(Rows for finding words and elements)

───

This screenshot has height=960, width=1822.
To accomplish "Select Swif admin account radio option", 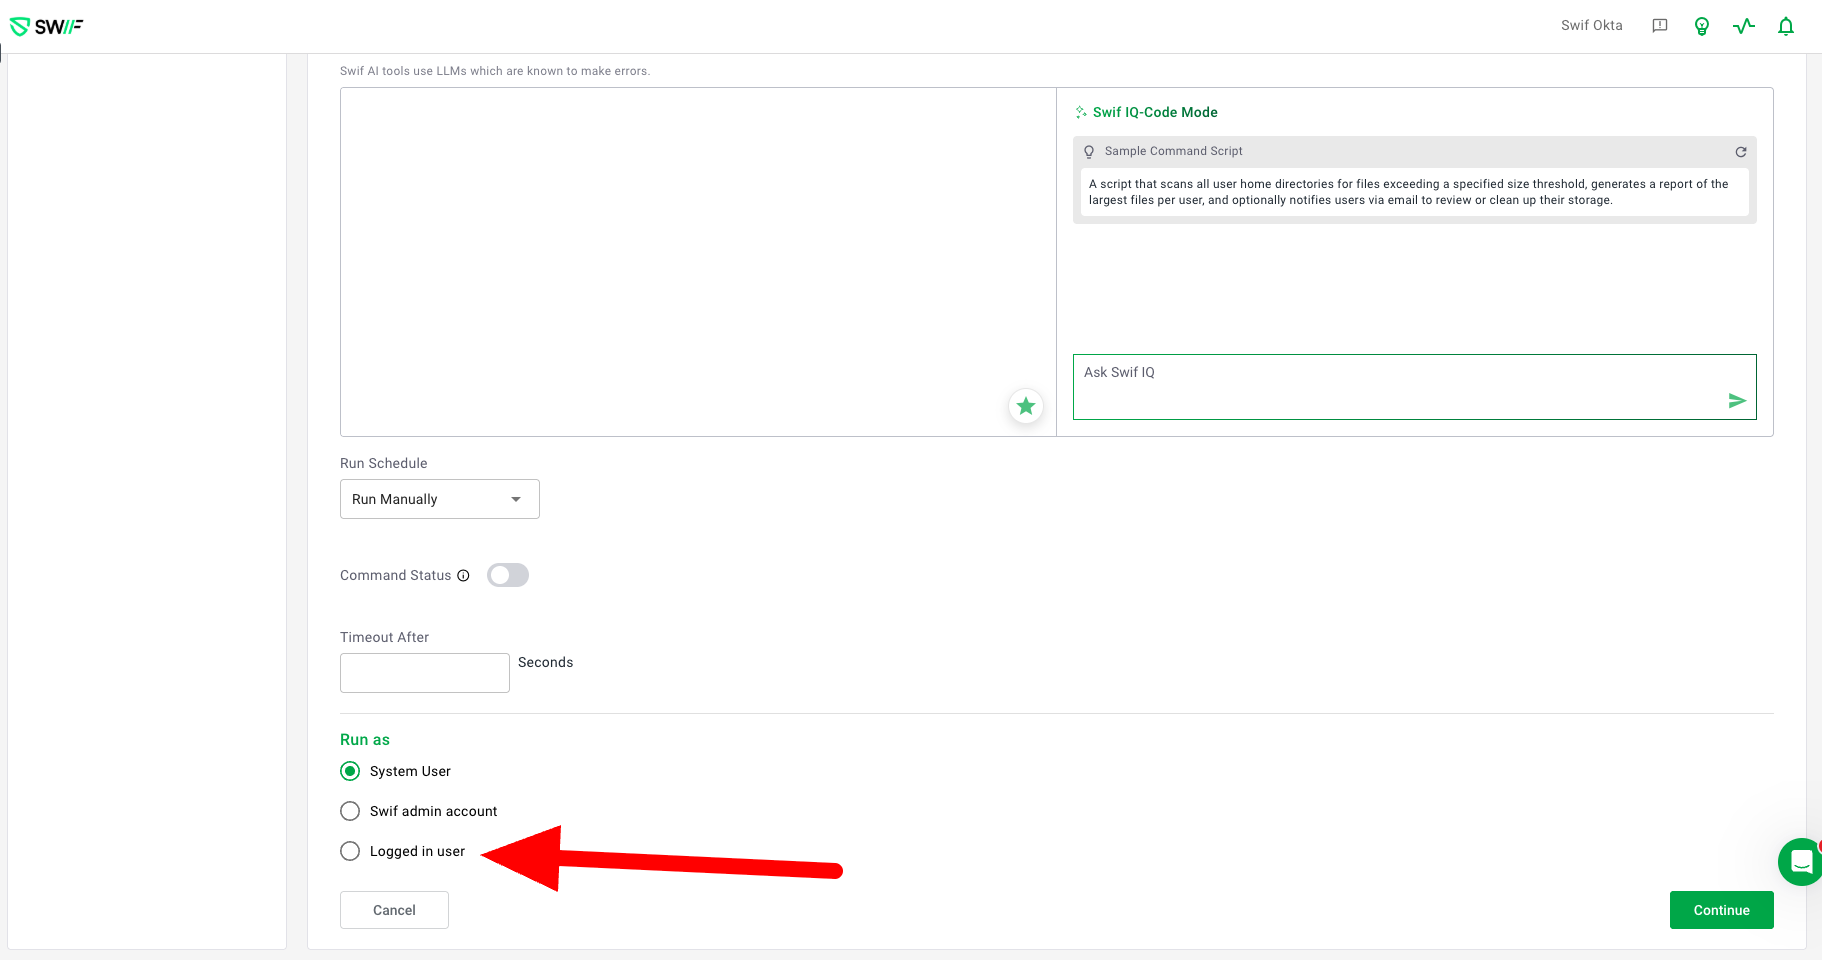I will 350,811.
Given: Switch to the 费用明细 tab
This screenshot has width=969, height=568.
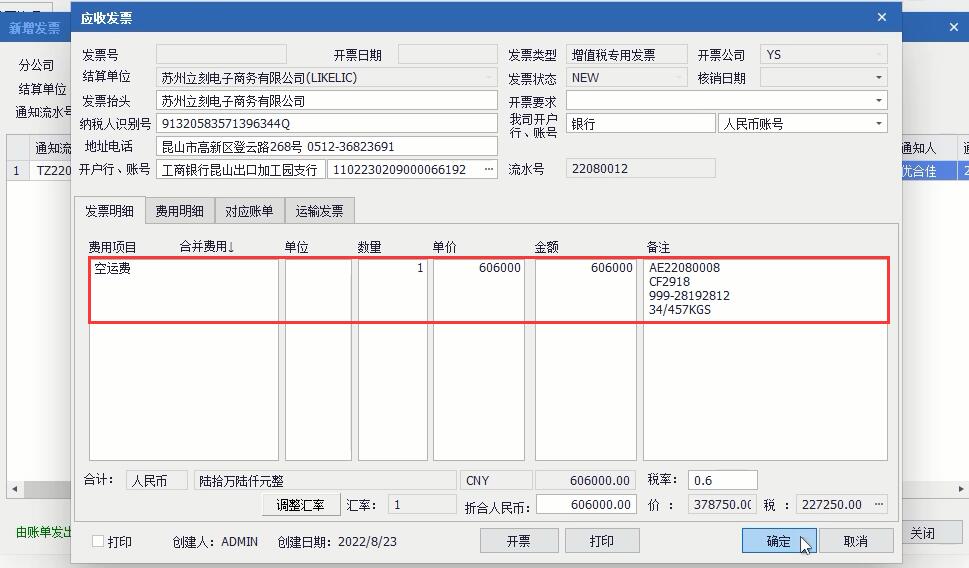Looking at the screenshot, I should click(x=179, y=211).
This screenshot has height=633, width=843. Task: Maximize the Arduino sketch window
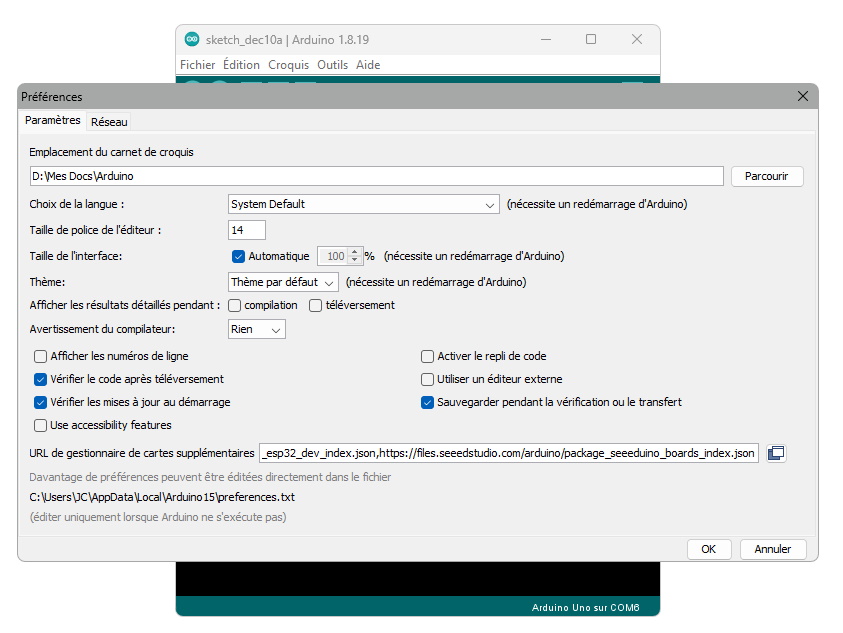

───

Requirement =>
Starting at the line that has "Given: Switch to the 费用明细 tab" and going through the end of the rows, write those lines out again with "Maximize" changed to "Minimize" and nothing else altered. Leave out the pictures.

Exercise output =>
Given: Switch to the 费用明细 tab
This screenshot has width=969, height=568.
Looking at the screenshot, I should click(x=179, y=211).
This screenshot has height=633, width=843. Task: Minimize the Arduino sketch window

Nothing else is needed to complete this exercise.